TFT Review of ‘Legs Get Led Astray’ by Chloe Caldwell
Legs Get Led Astray is the debut essay collection of The Faster Times’ own Chloe Caldwell, and a couple of the essays in the collection (“The Art Teacher” and “The Shit You Say”) debuted in a slightly altered form right here. But don’t read Legs Get Led Astray just because Caldwell is a member of the Faster family. Read it because it’s a fine debut, brimming with emotionally affecting essays about youth, growing up, life, drugs, sex, relationships and myriad other topics (including masturbation).
Caldwell overcomes her shortcomings — an occasional over-reliance on repetition as device and hipster name dropping — by her emotionally affecting prose and uncompromising honesty. These essays have the instant familiarity of a friend telling stories at a party. That one friend you have that always has something interesting to say about the places she’s been, drugs she’s done or orgies she’s participated in. Legs Get Led Astray reads like an intimate conversation between author and reader.
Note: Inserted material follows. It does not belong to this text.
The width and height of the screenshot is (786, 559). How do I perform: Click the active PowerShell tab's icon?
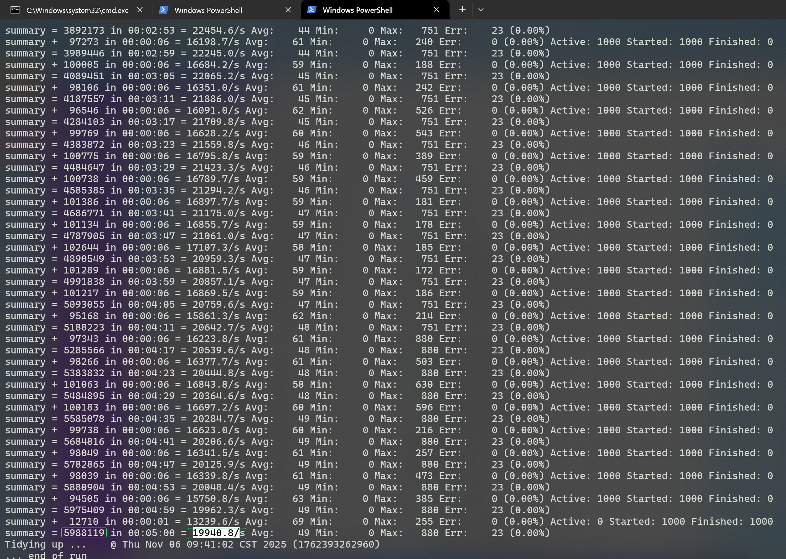coord(311,10)
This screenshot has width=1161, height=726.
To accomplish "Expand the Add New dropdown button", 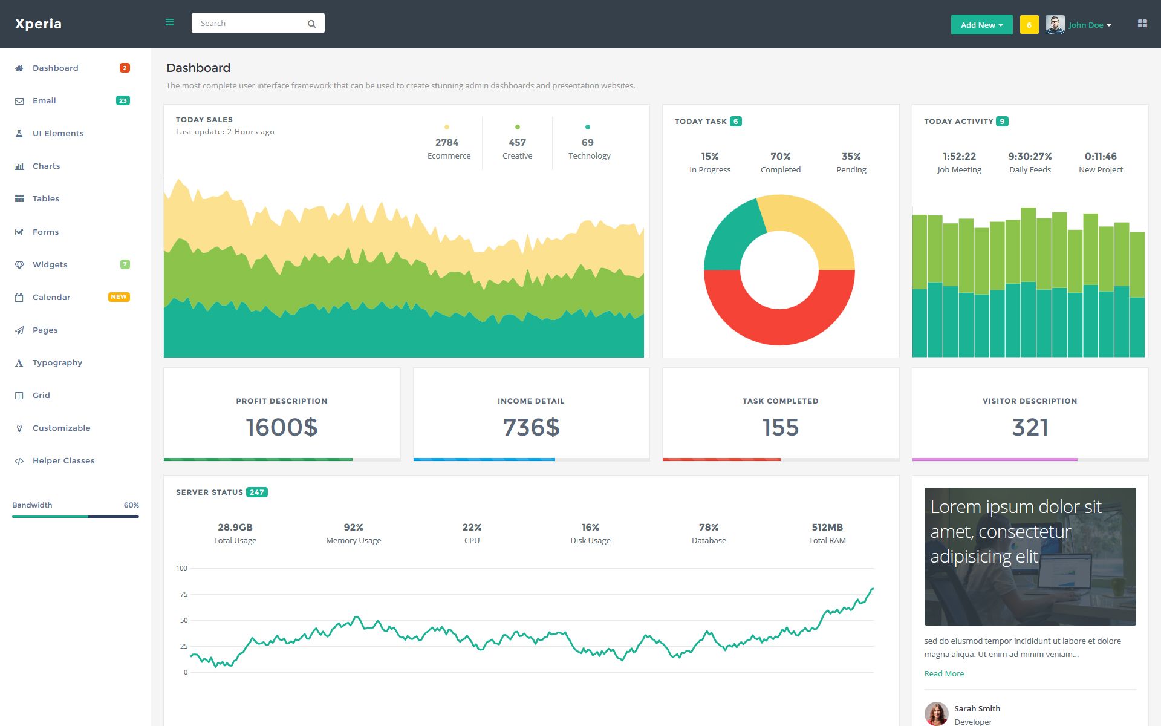I will click(981, 25).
Most of the essays in the collection have something to do with Chloe’s coming of age in New York, and Legs Get Led Astray is one of the more adept portraits of urban youth of a certain time and place (New York, whatever you want to call the mid 00′s). Her portraits of her friends and acquaintances aren’t always flattering, she’s far more interested in honesty. In one of the collections’ most harrowing essays, “The Legendary Luke,” we are introduced to a painfully real portrait of a hipster by that name, vapid enough to claim that Kerouac “isn’t even obscure enough for me.” What’s impressive isn’t that Caldwell so accurately portrays the unsavoriness of this eventual love interest, but that by the end of the essay she actually makes us feel for the guy.
This uneasy feeling of wanting to jump into the pages of the collection and intervene isn’t unique to “The Legendary Luke” either: much of Legs Get Led Astray deals with the risk taking, regrettable decisions, pain and failure that accompany the long transition from adolescence into adulthood.
Caldwell writes in “My Heart Was Still Beating”: “There were days when I preferred the boys I babysat to the adult boys in my life.” Indeed, Caldwell writes equally adeptly, if not more so, about her relationships with these children as she does with her adult relationships; and the essays dealing with her babysitting adventures are among the most humorous and poignant in the collection. She’s able to say a lot about these little characters and her relationships with them in just a short space and it’s pretty hard not to get choked up while reading “My Heart Was Still Beating” or “True Love.”
There’s really so much to recommend Legs Get Led Astray. If you liked “The Art Teacher” or “The Shit You Say” (if you haven’t read them yet then go do that now, I gave you the links damn it) there’s plenty of more to discover and appreciate with the rest of the collection (and the versions in Legs Get Led Astray are different enough to be worth re-reading). Legs Get Led Astray is daring, funny, occasionally brilliant, and, above all, eminently readable.